I've been doing some RNA-Seq analysis and just wanted to get some opinions from the community. I primarily work on yeast (~6000 genes) and when I have done read alignment (usually with bowtie2) and counting reads in features (with ht-seq or featurecounts) I often find that the vast majority of genes have at least one read mapped. This has got me thinking about how to tell whether a gene is expressed and how other people in the community quantify expression.
I'm not suggesting that every gene with a single read mapped is expressed, and I always include a cutoff to exclude genes with few reads mapped for any differential expression analysis, but it does raise some questions; What value or RPKM or TPM would people use to say a gene is expressed? Is it usual to find counts for the majority of genes when we might expect that only a subset of genes are functioning at any one time? If you only found say 10% of the transcriptome had reads mapped would you be skeptical of the data?

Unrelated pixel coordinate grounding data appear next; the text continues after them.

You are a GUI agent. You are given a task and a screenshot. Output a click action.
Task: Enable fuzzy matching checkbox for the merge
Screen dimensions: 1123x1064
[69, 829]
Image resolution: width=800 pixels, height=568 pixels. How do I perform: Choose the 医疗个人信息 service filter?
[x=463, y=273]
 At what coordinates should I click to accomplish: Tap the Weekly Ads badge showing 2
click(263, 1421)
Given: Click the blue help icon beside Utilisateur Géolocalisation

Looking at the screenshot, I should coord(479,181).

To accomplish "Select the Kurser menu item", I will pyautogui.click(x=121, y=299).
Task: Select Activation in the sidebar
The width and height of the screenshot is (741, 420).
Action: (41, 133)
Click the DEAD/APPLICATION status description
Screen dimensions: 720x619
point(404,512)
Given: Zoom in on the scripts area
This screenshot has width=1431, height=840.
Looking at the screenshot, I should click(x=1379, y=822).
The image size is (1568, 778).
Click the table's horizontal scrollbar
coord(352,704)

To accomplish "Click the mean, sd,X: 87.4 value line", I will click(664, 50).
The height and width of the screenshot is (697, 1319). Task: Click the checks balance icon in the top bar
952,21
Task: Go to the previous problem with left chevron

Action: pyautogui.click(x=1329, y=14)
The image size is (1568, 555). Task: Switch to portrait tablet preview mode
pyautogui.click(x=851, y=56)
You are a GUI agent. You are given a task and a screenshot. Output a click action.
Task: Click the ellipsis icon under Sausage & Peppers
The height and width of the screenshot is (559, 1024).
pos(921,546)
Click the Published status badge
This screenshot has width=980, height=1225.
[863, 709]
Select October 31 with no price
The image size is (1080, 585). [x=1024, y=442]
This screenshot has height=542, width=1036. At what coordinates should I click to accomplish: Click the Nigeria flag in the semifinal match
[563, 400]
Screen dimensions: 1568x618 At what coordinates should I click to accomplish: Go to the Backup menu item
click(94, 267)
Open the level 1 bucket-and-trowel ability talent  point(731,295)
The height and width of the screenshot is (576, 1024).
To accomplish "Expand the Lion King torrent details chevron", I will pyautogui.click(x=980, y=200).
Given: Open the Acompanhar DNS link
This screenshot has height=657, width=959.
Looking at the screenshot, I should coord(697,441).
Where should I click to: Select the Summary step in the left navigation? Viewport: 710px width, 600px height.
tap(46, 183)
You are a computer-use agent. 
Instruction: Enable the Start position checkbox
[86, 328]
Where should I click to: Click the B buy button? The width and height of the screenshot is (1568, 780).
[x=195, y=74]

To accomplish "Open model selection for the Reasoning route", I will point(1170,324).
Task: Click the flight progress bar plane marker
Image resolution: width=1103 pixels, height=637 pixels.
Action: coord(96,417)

I'd be interested to hear people opinions and happy to be directed to any relevant literature.
what if we drop the dichotomy of expressed / not expressed once and for all?
it seems pretty clear to me that genes can at times show a very marginal expression. the number of counts only makes sense in a comparison with something else (ie a second condition), in my opinion.
check this question as well
Thanks. For the most part I'd be happy to not think about it as expressed/not expressed. As you say differential expression or building co-expression networks relies on comparisons or correlations of counts or expression estimates between samples and genes.
Hear, hear!
Transcription is a biochemical reaction, which is entirely dependent upon the local concentrations of reagents, catalysts, and inhibitors. While some biochemical pathways exhibit cooperativity/ultrasensitivity, they are still probabilistic rather than deterministic (all-or-none). When viewed in this light, marginal/spurious expression is to be expected.
After re-reading my old comment (somebody just left an upvote), I feel like one of the main point was not mentioned in this discussion: when analysing bulk RNA-seq we're often ignoring cell to cell differences, which can be a major source of variation. In a population of millions of cells there might be a few that express a certain -otherwise silent- gene at reasonable levels. That can lead to its overall levels to be pretty low, but a possible high-fold over-expression of this gene could eventually be meaningful, representing a relative increase in abundance of that cell subtype that expresses it.